Can you reproduce, word for word, every line below from the first row down to and including the line that holds "click(x=450, y=425)"?

============

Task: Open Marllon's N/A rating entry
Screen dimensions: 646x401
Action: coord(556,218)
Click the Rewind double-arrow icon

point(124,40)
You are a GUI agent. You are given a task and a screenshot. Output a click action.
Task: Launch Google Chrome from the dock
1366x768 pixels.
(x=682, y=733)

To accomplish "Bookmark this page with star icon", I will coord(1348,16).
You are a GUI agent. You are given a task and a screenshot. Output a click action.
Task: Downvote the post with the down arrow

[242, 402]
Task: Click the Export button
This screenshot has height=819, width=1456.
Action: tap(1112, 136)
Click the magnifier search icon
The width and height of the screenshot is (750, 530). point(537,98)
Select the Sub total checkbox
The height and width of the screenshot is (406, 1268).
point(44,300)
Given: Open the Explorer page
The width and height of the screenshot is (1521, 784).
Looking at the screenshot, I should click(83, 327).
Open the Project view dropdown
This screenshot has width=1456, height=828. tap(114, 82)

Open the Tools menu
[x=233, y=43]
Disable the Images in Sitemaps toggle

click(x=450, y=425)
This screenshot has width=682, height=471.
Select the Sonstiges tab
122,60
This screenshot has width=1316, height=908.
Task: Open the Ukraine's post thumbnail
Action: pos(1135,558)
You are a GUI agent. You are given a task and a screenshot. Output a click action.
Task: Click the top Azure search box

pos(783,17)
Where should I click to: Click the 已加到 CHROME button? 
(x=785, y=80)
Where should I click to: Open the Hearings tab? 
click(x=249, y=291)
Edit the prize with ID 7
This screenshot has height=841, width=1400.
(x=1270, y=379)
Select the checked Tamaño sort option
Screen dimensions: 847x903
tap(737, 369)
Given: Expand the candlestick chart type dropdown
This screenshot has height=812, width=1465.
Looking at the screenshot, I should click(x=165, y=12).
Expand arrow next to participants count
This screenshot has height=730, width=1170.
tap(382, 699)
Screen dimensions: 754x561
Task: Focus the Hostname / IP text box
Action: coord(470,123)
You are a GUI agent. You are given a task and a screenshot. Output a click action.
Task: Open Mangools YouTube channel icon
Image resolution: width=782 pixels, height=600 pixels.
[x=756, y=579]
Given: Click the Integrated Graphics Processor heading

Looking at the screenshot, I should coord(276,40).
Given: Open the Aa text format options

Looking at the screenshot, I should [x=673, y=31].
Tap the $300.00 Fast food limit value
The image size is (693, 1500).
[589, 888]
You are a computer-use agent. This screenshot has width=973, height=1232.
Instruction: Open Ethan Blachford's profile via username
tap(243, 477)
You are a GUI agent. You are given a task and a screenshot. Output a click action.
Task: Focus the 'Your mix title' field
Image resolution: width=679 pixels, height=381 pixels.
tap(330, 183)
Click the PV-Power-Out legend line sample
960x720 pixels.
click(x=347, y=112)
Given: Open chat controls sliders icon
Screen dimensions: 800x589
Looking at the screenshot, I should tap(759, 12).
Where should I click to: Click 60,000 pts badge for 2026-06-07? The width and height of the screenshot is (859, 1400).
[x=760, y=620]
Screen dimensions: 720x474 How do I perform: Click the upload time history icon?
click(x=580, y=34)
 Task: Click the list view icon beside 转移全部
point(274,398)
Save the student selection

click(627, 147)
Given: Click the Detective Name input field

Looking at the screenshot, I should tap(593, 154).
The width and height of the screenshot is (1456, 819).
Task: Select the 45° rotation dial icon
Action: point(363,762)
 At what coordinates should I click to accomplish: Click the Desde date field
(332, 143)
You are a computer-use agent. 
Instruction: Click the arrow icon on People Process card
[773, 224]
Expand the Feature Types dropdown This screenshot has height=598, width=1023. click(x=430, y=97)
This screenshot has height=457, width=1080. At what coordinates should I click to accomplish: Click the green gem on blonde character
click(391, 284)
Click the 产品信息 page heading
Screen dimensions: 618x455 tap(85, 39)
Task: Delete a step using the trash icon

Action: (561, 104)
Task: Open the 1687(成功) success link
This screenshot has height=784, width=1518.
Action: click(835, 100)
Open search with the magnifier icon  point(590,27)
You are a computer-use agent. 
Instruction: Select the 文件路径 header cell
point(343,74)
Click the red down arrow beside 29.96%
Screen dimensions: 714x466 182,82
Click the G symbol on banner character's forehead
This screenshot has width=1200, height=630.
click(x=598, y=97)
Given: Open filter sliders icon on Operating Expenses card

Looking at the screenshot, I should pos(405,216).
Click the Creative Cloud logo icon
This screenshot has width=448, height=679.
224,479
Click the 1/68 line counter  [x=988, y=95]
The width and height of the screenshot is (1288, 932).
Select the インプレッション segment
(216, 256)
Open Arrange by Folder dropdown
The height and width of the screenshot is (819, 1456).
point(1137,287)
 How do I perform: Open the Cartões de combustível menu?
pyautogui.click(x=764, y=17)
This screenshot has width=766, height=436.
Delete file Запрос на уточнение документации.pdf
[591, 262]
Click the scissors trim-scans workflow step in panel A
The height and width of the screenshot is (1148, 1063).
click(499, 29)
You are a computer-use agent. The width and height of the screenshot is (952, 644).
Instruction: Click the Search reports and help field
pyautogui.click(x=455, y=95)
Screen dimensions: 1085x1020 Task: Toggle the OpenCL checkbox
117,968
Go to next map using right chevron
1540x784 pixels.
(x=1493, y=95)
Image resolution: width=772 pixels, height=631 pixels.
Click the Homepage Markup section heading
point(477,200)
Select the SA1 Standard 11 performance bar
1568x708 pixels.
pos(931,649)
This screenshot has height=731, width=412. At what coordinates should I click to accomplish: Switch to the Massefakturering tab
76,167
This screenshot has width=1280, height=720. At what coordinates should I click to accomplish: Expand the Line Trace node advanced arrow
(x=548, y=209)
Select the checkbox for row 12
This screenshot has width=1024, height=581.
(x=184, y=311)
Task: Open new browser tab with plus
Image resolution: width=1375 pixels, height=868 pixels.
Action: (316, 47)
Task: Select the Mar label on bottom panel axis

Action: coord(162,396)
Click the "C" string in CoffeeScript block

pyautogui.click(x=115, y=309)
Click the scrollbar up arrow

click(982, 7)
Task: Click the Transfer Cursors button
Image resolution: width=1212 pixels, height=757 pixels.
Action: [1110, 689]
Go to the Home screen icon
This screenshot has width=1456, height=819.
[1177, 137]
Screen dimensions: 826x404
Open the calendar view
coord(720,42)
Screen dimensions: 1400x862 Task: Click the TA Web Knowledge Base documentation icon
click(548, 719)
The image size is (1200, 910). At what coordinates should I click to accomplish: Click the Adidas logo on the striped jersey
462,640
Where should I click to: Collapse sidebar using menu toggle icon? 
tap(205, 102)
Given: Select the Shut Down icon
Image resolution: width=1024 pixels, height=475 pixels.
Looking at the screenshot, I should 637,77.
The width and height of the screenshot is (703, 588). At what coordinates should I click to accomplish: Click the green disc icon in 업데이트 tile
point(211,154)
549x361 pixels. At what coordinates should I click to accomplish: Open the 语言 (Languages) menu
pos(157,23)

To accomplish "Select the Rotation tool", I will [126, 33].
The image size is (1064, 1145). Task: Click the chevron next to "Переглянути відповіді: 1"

============

Full solution
Task: Open Marllon's N/A rating entry
Screen dimensions: 646x401
Action: coord(556,218)
Click the Rewind double-arrow icon

point(124,40)
You are a GUI agent. You are given a task and a screenshot. Output a click action.
Task: Launch Google Chrome from the dock
1366x768 pixels.
(x=682, y=733)

To accomplish "Bookmark this page with star icon", I will coord(1348,16).
You are a GUI agent. You are given a task and a screenshot. Output a click action.
Task: Downvote the post with the down arrow

[242, 402]
Task: Click the Export button
This screenshot has height=819, width=1456.
Action: tap(1112, 136)
Click the magnifier search icon
The width and height of the screenshot is (750, 530). point(537,98)
Select the Sub total checkbox
The height and width of the screenshot is (406, 1268).
point(44,300)
Given: Open the Explorer page
The width and height of the screenshot is (1521, 784).
Looking at the screenshot, I should click(83, 327).
Open the Project view dropdown
This screenshot has width=1456, height=828. tap(114, 82)

Open the Tools menu
[x=233, y=43]
Disable the Images in Sitemaps toggle

click(x=450, y=425)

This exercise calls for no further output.